Written task 1.
In the passage on treating water hazard and subsidence, where are the bottoms of the monitoring holes located?
Written task 2.
Please rescale the part of the entries that opens with the line containing "Task: Click Metroid" and closes with the line containing "pos(239,276)". Give only those lines again, requests included, with every coordinate in the answers multiplied by 0.5 and rounded to whole numbers, halves up.

Page text.
>> BEGIN
FIG. 1 is a schematic diagram illustrating an exemplary process of a method for synchronous treatment of water hazard and subsidence according to some embodiments of the present disclosure. In some embodiments, the method may be executed by a processor.

The processor may process data and/or information obtained from other devices or system components. The processor may execute program instructions based on such data, information, and/or processing results to perform one or more of the functions described herein. In some embodiments, the processor may include one or more sub-processing devices (e.g., a single-core processing device or a multi-core processing device). Merely by way of example, the processor may include a central processing unit (CPU), a controller, a microprocessor, or the like, or any combination thereof. In some embodiments, the processor may include a plurality of modules, and different modules may be used to execute separate program instructions.

In some embodiments, the method for synchronous treatment of water hazard and subsidence provided by embodiments of the present disclosure includes: exploring rock strata between a coal seam and a ground surface to determine basic data of the rock strata, wherein the rock strata include a key stratum; in response to determining that the basic data meets a preset condition, setting a plurality of monitoring holes on the ground surface based on a drilling position, wherein bottoms of the plurality of monitoring holes are located on a side of the key stratum in the rock strata away from the ground surface; in response to determining that the coal seam is mined, performing water injection pressure monitoring on at least one monitoring hole of the plurality of monitoring holes within a preset range at intervals of a preset time, wherein the preset range is determined according to a mining position of the coal seam; and in response to determining that a pressure change of the water injection pressure monitoring performed on any monitoring hole of the plurality of monitoring holes meets a first requirement, performing grouting on the any monitoring hole until a grouting pressure of the any monitoring hole reaches a second requirement.

In some embodiments, as illustrated in FIG. 1, process 100 includes operation 102 to operation 108

In 102, the rock strata between the coal seam and the ground surface may be explored to determine the basic data of the rock strata. The rock strata include the key stratum.

The basic data refers to geologically relevant data of the rock strata. The rock strata between the coal seam and the ground surface may include various geologic strata, such as a quaternary aquifer, a weathered bedrock aquifer, the key stratum, a bedrock aquifer, or the like. By carrying out geologic exploration on the rock strata, the basic data of these rock strata may be determined, such as which rock strata are specifically included between the coal seam and the ground surface, depths, shapes, water contents, and hardnesses of different rock strata at various positions.
>> END
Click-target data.
>> BEGIN
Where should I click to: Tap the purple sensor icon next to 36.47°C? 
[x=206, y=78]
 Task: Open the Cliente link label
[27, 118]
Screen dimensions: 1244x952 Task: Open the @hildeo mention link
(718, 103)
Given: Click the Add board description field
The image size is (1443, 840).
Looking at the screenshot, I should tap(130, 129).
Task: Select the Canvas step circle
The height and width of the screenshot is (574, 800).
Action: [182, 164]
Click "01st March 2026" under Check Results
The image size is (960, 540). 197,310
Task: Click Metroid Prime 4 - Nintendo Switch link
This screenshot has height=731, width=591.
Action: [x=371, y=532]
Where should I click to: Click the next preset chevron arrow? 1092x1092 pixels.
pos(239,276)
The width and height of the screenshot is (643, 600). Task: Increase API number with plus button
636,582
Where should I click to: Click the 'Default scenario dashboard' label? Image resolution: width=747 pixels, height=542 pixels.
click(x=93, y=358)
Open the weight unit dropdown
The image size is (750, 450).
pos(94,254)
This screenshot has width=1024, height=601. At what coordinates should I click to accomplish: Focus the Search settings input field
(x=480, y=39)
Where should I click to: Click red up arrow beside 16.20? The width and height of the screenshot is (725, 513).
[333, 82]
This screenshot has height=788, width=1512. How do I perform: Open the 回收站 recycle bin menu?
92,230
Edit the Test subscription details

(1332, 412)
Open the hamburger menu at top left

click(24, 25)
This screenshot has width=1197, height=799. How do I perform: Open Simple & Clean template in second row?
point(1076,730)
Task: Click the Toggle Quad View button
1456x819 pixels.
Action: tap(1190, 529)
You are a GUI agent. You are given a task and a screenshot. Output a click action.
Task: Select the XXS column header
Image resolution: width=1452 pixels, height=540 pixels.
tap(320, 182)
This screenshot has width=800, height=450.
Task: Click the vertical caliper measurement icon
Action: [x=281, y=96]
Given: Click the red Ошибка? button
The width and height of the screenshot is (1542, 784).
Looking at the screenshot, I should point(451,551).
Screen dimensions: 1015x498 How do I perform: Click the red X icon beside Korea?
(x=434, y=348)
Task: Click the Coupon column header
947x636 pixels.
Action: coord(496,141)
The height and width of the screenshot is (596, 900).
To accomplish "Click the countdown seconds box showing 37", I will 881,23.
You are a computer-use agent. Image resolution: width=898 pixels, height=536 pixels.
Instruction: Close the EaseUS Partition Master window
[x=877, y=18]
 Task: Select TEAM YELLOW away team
>> END
Complete response 1.
They are on a side of the key stratum in the rock strata away from the ground surface.

Complete response 2.
Task: Click Metroid Prime 4 - Nintendo Switch link
This screenshot has height=731, width=591.
Action: [x=186, y=266]
Where should I click to: Click the next preset chevron arrow? 1092x1092 pixels.
pos(120,138)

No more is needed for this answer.